:: Record set

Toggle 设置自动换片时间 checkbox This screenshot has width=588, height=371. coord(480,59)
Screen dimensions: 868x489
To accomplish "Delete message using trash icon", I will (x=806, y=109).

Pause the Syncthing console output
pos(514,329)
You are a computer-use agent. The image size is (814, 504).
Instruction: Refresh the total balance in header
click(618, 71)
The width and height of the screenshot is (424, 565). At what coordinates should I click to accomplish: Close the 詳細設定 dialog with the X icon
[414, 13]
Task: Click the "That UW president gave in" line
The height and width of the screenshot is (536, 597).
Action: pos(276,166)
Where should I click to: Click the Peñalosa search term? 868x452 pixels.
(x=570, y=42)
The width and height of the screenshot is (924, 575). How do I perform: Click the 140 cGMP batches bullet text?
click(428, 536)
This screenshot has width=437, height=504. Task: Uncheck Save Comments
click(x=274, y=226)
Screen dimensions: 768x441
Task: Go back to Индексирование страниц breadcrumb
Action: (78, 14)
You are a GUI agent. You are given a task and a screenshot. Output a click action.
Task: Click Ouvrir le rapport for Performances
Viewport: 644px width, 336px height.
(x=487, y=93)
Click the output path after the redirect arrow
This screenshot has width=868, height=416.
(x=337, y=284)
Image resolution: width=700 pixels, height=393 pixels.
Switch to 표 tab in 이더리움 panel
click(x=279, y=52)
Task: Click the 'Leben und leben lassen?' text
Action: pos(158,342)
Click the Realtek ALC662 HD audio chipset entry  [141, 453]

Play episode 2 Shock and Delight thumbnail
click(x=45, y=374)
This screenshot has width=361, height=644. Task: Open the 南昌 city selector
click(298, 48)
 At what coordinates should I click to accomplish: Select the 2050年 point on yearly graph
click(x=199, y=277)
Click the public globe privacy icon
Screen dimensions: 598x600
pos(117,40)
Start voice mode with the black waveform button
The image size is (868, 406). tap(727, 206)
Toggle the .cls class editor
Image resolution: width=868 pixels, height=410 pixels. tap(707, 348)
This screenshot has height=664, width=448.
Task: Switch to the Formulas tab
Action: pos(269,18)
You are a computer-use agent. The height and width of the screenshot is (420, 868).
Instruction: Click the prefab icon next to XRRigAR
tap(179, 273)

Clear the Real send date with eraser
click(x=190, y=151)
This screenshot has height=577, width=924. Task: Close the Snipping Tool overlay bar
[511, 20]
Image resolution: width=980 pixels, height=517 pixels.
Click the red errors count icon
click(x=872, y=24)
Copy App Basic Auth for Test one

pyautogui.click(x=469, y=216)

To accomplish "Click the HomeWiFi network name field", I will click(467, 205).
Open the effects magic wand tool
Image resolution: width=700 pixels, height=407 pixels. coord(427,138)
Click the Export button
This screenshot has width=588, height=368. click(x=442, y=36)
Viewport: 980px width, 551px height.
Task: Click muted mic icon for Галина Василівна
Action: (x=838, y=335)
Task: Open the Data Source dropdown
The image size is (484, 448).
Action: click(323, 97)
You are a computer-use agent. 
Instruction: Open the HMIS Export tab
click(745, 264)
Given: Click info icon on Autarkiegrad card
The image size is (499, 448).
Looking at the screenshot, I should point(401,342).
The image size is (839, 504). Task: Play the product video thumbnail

::::

# Work task
Copy the data above in its entirety, exactly as given.

# Exercise solution
Toggle 设置自动换片时间 checkbox This screenshot has width=588, height=371. coord(480,59)
Screen dimensions: 868x489
To accomplish "Delete message using trash icon", I will (x=806, y=109).

Pause the Syncthing console output
pos(514,329)
You are a computer-use agent. The image size is (814, 504).
Instruction: Refresh the total balance in header
click(618, 71)
The width and height of the screenshot is (424, 565). At what coordinates should I click to accomplish: Close the 詳細設定 dialog with the X icon
[414, 13]
Task: Click the "That UW president gave in" line
The height and width of the screenshot is (536, 597).
Action: pos(276,166)
Where should I click to: Click the Peñalosa search term? 868x452 pixels.
(x=570, y=42)
The width and height of the screenshot is (924, 575). How do I perform: Click the 140 cGMP batches bullet text?
click(428, 536)
This screenshot has width=437, height=504. Task: Uncheck Save Comments
click(x=274, y=226)
Screen dimensions: 768x441
Task: Go back to Индексирование страниц breadcrumb
Action: (78, 14)
You are a GUI agent. You are given a task and a screenshot. Output a click action.
Task: Click Ouvrir le rapport for Performances
Viewport: 644px width, 336px height.
(x=487, y=93)
Click the output path after the redirect arrow
This screenshot has width=868, height=416.
(x=337, y=284)
Image resolution: width=700 pixels, height=393 pixels.
Switch to 표 tab in 이더리움 panel
click(x=279, y=52)
Task: Click the 'Leben und leben lassen?' text
Action: pos(158,342)
Click the Realtek ALC662 HD audio chipset entry  [141, 453]

Play episode 2 Shock and Delight thumbnail
click(x=45, y=374)
This screenshot has width=361, height=644. Task: Open the 南昌 city selector
click(298, 48)
 At what coordinates should I click to accomplish: Select the 2050年 point on yearly graph
click(x=199, y=277)
Click the public globe privacy icon
Screen dimensions: 598x600
pos(117,40)
Start voice mode with the black waveform button
The image size is (868, 406). tap(727, 206)
Toggle the .cls class editor
Image resolution: width=868 pixels, height=410 pixels. tap(707, 348)
This screenshot has height=664, width=448.
Task: Switch to the Formulas tab
Action: pos(269,18)
You are a computer-use agent. The height and width of the screenshot is (420, 868).
Instruction: Click the prefab icon next to XRRigAR
tap(179, 273)

Clear the Real send date with eraser
click(x=190, y=151)
This screenshot has height=577, width=924. Task: Close the Snipping Tool overlay bar
[511, 20]
Image resolution: width=980 pixels, height=517 pixels.
Click the red errors count icon
click(x=872, y=24)
Copy App Basic Auth for Test one

pyautogui.click(x=469, y=216)

To accomplish "Click the HomeWiFi network name field", I will click(467, 205).
Open the effects magic wand tool
Image resolution: width=700 pixels, height=407 pixels. coord(427,138)
Click the Export button
This screenshot has width=588, height=368. click(x=442, y=36)
Viewport: 980px width, 551px height.
Task: Click muted mic icon for Галина Василівна
Action: (x=838, y=335)
Task: Open the Data Source dropdown
The image size is (484, 448).
Action: click(323, 97)
You are a computer-use agent. 
Instruction: Open the HMIS Export tab
click(745, 264)
Given: Click info icon on Autarkiegrad card
The image size is (499, 448).
Looking at the screenshot, I should point(401,342).
The image size is (839, 504). Task: Play the product video thumbnail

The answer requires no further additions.